▶ [Selected extract]
START
For community bank executives and compliance professionals, this action is not just another BSA/AML enforcement headline. It is a case study in what happens when a bank scales its business without proportionally scaling its compliance infrastructure.

What Happened at CFSB

CFSB is a small bank by traditional measures — roughly $866 million in assets as of year-end 2025. But its transaction volumes tell a different story. Since 2020, CFSB significantly grew its payment processing line, resulting in substantial annual wire and ACH activity, including cross-border transactions involving foreign financial institutions. That growth was fueled by CFSB’s role as a sponsor bank for several prominent fintechs, including Wise, Crypto.com, Airwallex, ChipperCash, and LemFi, among others. Crucially, CFSB’s fintech partners offer international payment or multi-currency services.

The OCC found that CFSB failed to develop and maintain controls and risk management processes commensurate with its growth. The consent order identifies violations of four distinct regulatory provisions: 12 CFR 21.21 (BSA/AML program requirements), 12 CFR 163.180(d) (suspicious activity reporting), 31 CFR 1020.210(a) (Anti-money laundering program requirements for federally-regulated banks), and 31 CFR 1010.520(b)(3) (information sharing requirements under Section 314(a) of the USA PATRIOT Act).

Specifically, the OCC found that CFSB’s automated suspicious activity monitoring system’s “filtering criteria and thresholds” were not adequately calibrated to the bank’s “payment processing risk profile, the significant increases in higher risk products and services, and international exposures.” Further, CFSB’s automated alert triage system contained several deficiencies, which resulted in the system auto-closing a “very high percentage” of alerts that should have been escalated for human review.

The OCC also found that CFSB’s customer due diligence program was deficient and that CFSB did not “understand the nature of certain customers’ businesses and the purpose of transactions flowing through its payment processing line, including risks related to foreign financial institutions.” Perhaps most strikingly, CFSB failed to determine whether it held correspondent accounts for foreign financial institutions, a fundamental obligation under the USA PATRIOT Act’s enhanced due diligence requirements. The OCC additionally noted  the bank’s internal auditor failed to identify BSA/AML program weaknesses and failed to test high-risk areas of the bank’s BSA/AML program.

Due to systemic breakdowns in internal controls, weak independent testing, and inadequate staffing, the OCC ultimately concluded that CFSB had not established and maintained a reasonably designed BSA/AML compliance program.

The Fintech Sponsor Bank Angle

This enforcement action did not occur in a vacuum. CFSB’s growth trajectory — from under $140 million in assets in 2017 to nearly $900 million by 2024 — was driven almost entirely by fintech partnerships. The bank served as the underlying banking rails for companies whose business models generate enormous transaction volumes; however, the Bank failed to scale its regulatory compliance programs with its growth.

The consent order makes clear that community banks entering into payment processing partnerships need to install sophisticated monitoring systems, robust customer identification programs, and modify staffing levels to ensure regulatory compliance. When your fintech partners are facilitating cross-border remittances, multi-currency accounts, and cryptocurrency-linked products, you inherit the risk profile of those activities — regardless of your asset size—and may need to manage complexities far beyond what a single-branch community bank would ordinarily face.
END
▶ [Entries supplied]
START
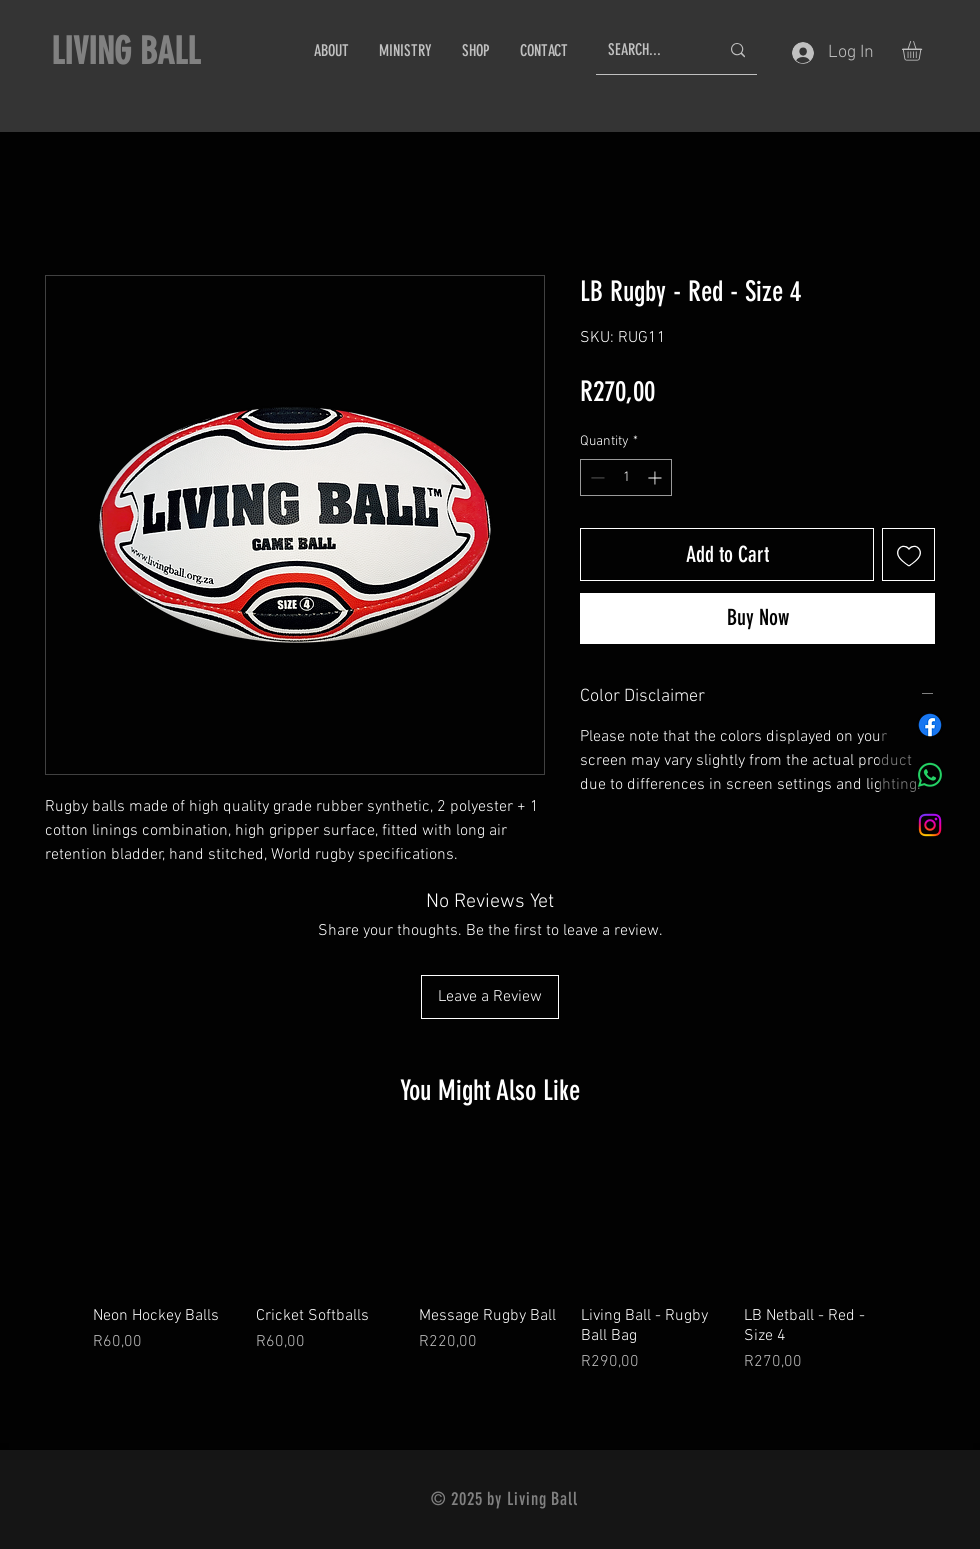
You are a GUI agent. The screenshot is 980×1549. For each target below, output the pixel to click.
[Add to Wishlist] (908, 554)
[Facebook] (930, 725)
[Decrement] (595, 477)
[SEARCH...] (648, 50)
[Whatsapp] (930, 775)
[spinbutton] (626, 477)
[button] (923, 51)
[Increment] (656, 477)
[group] (490, 1260)
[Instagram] (930, 825)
END
▶ [Exercise details] In the article on the CFSB consent order, rewrite the stretch from "The Fintech Sponsor" through "programs with its growth.", swapping "banking rails" for "banking infrastructure".

▶ [Exercise answer]
The Fintech Sponsor Bank Angle

This enforcement action did not occur in a vacuum. CFSB’s growth trajectory — from under $140 million in assets in 2017 to nearly $900 million by 2024 — was driven almost entirely by fintech partnerships. The bank served as the underlying banking infrastructure for companies whose business models generate enormous transaction volumes; however, the Bank failed to scale its regulatory compliance programs with its growth.